Variable rate home loans feature interest rates that fluctuate based on changes in the market interest rates. Unlike fixed rate loans, where the interest rate remains constant for a predetermined period, variable rate loans are subject to periodic adjustments.

Illustration depicting a see saw showing fluctuating interest rates, representing the variable nature of a variable rate mortgage.

What are the benefits of a variable rate?

  • Lower initial rates: Variable rate loans often start with lower initial interest rates compared to fixed rate loans, which can translate to lower initial repayments and potential cost savings, especially in a low-interest-rate environment.

  • Potential for rate decreases: If market interest rates decrease, borrowers with variable rate loans may benefit from lower interest rates and reduced monthly repayments.

  • Flexibility: Variable rate loans typically offer more flexibility than fixed rate loans, allowing borrowers to make extra repayments without facing penalties or exit fees.

  • Additional features: Variable rates mortgages may come with added features such as an offset account. Chat to your broker to determine what features are available based on the lender.

What to consider about a variable rate

Despite their advantages, variable rate home loans come with certain considerations:

  • Interest rate risk: The main drawback of variable rate loans is the exposure to interest rate risk. If market interest rates rise, your monthly repayments could increase, potentially putting strain on your budget.

  • Budget uncertainty: Unlike fixed rate loans, where repayments remain constant, variable rate loans introduce uncertainty into your budgeting process, as repayments can fluctuate with changes in interest rates.

  • Financial stability: If you prefer stability and predictability in your finances, a variable rate loan may not be the best option, especially if you're concerned about potential increases in interest rates.

Fixed, variable rate or split rate?

Choosing between fixed, variable, or split rate loans depends on your individual circumstances, risk tolerance, and financial goals.

  • Fixed rate: You might opt for a fixed rate if you prioritize stability and want protection against potential rate rises. Generally suitable if you plan to stay in your property for the duration of the fixed term.

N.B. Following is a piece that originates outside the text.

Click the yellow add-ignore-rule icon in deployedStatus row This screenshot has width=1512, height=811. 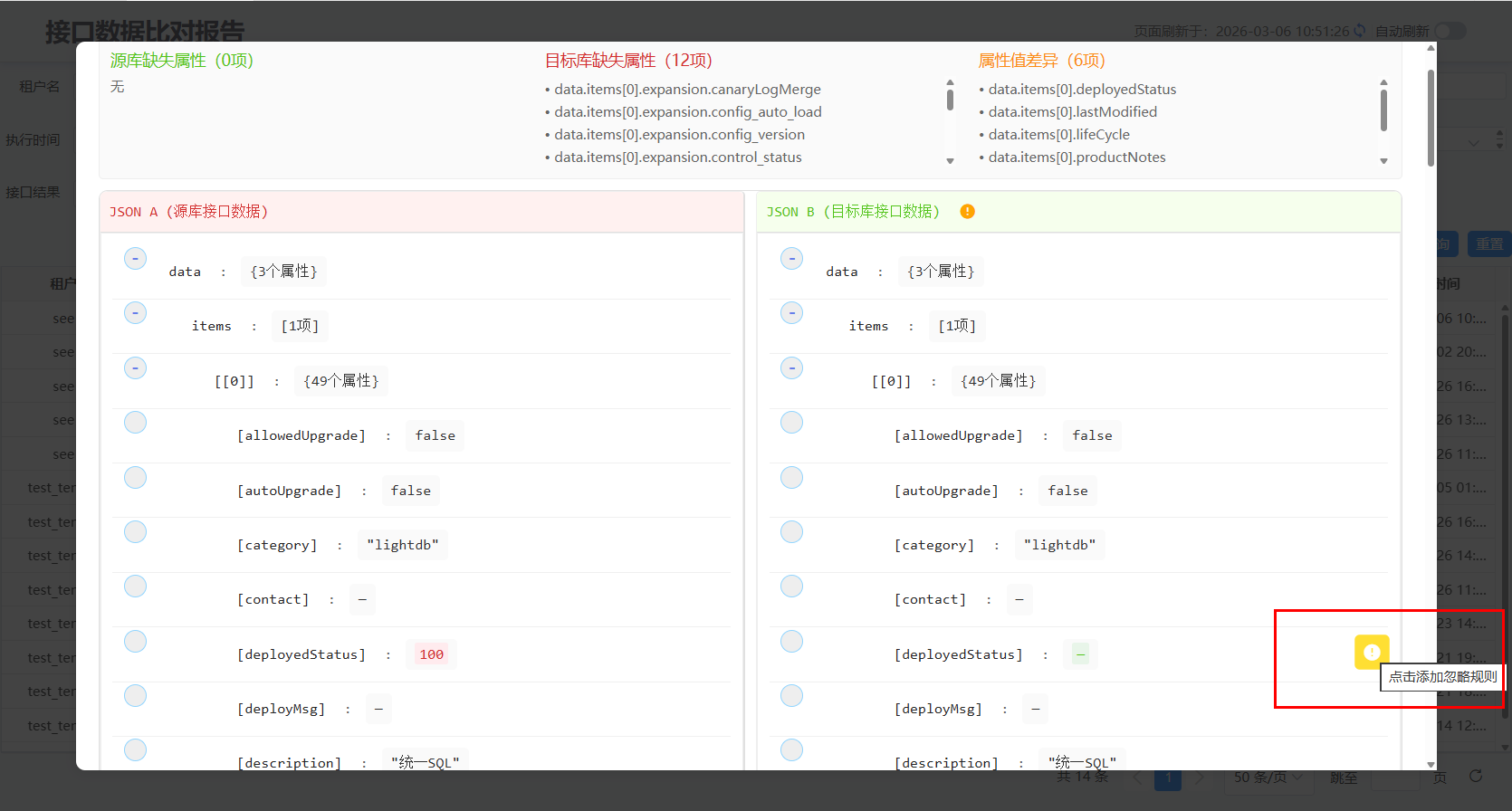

  • Variable rate: Variable rate loans offer more flexibility and may be beneficial if you anticipate interest rates to decrease or if you plan to make extra repayments.

  • Split rate: A split rate loan allows you to “have the best of both worlds” by dividing your loan into both fixed and variable portions, providing a balance between stability and flexibility.

In conclusion, variable rate home loans offer flexibility and potential cost savings, making them an attractive option for many borrowers. However, it's essential to weigh the benefits against the potential risks and consider your individual circumstances before making a decision.

Whether you opt for a fixed, variable, or split rate loan, conducting thorough research and seeking professional advice can help ensure you make the right choice for your financial future.